3. **Running the Sweep**:

   - Execute the provided command in one or multiple instances (across different machines if necessary) to start the hyperparameter optimization process.
   - Monitor the progress and results on the W&B web dashboard.

4. **Selecting Hyperparameters**:
   - You may choose the optimal hyperparameters manually from the dashboard or utilize the defaults found in our algorithms, which are based on comprehensive testing as detailed in the paper corresponding to this repository.

### Training Models

With the hyperparameters set, you can proceed to train the models. EpiCare's framework allows you to queue the training of multiple replicates across multiple environment seeds using a single command by way of another sweep process.
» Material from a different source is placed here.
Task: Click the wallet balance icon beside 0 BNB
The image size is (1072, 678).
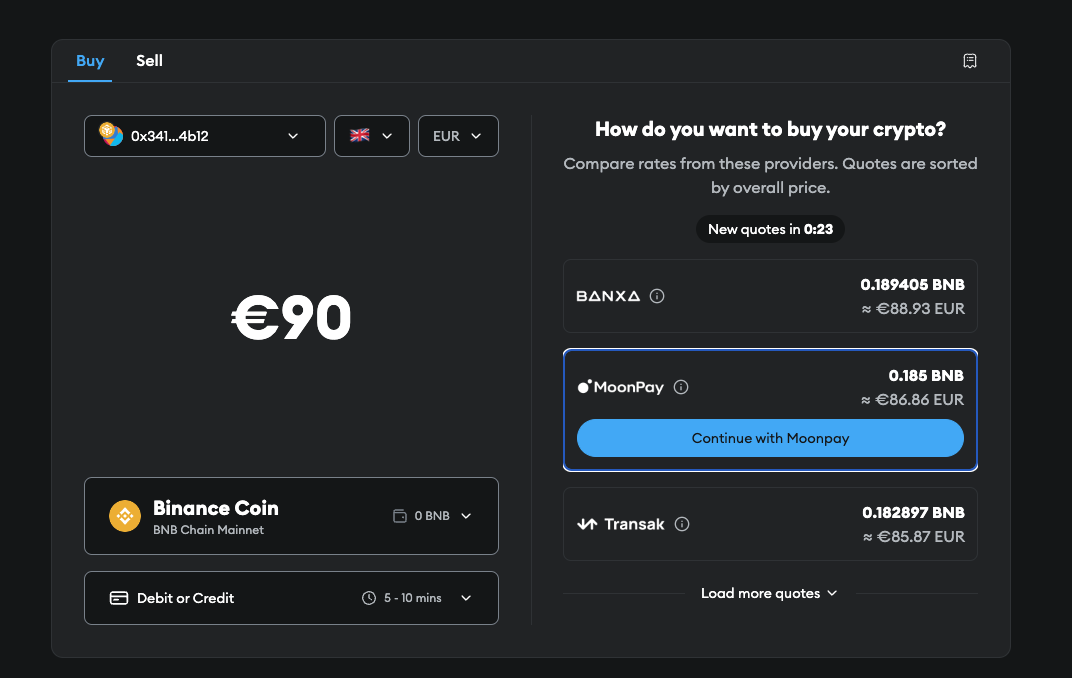Action: coord(400,516)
- For each configuration in `algorithms/sweep_configs/all_data_sweeps`, initiate a sweep with:
  ```bash
  wandb sweep --project EpiCare [CONFIG FILE]
  ```
- Follow the resulting instructions to launch agents to train your selected model.
- Model checkpoints are saved periodically throughout training runs in the `algorithms/checkpoints` directory

To customize hyperparameters beyond the defaults for a given model, update the configuration files.

### Data-Restricted Training

EpiCare offers functionality for training under data-restricted scenarios. This feature focuses on the first environment seed and varies the number of training episodes (though in principle the experiment could be run for any environment seed of your choosing). Configuration files for the three best-performing models are located in `algorithms/sweep_configs/data_restriction_sweeps`. Checkpoints for these runs are saved in the `algorithms/checkpoints` directory.
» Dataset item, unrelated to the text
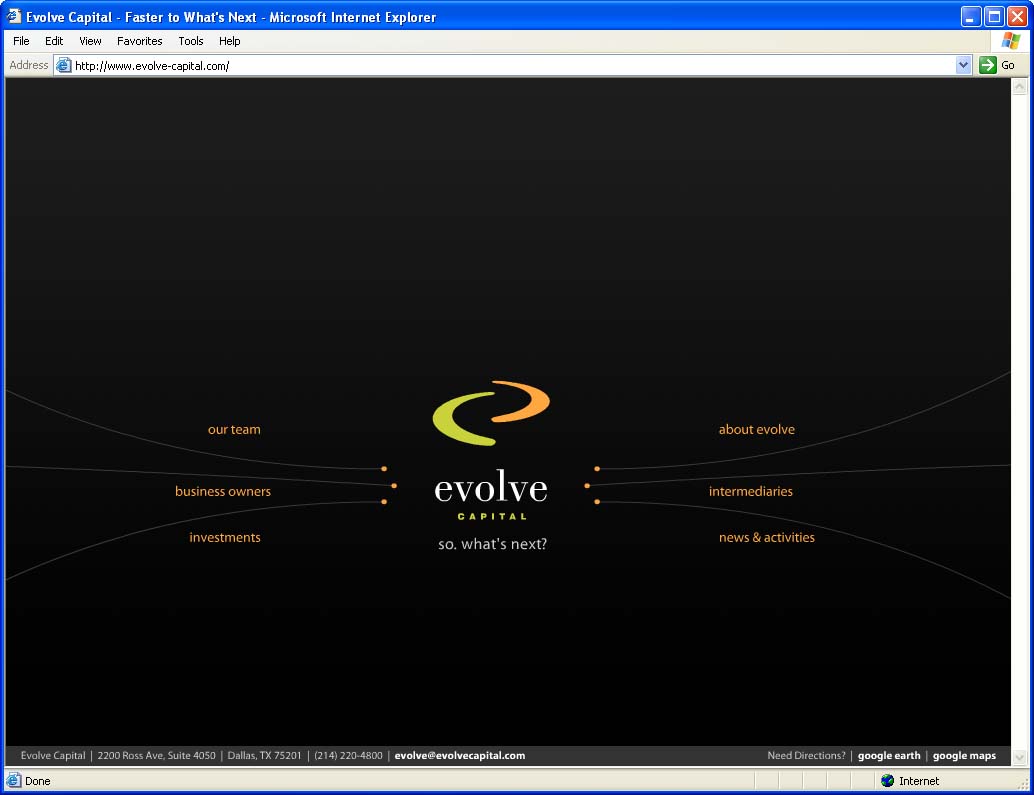The image size is (1034, 795).
Task: Click the IE icon in title bar
Action: (x=14, y=17)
### Evaluating Models After Training

To evaluate the final checkpoint of each run, simply run `python algorithms/awac.py evaluate`, and the evaluation results will be output to `results/awac_results.csv`.

These instructions work for all other algorithms provided simply by swapping out the algorithm name in the commands (i.e. subbing `edac.py` instead of `awac.py`).

### Final Analysis

In the `figures` directory we have included a jupyter notebook with examples for how we analyzed our results and produced most of the figures found in our paper. After running all full-data and data restriction trials as described above, this notebook allows you to reproduce the main results of the paper.

The python packages required to run `figures.ipynb` are included in `requirements.txt`. To install, run `pip install -f requirements.txt` while in the `figures` directory.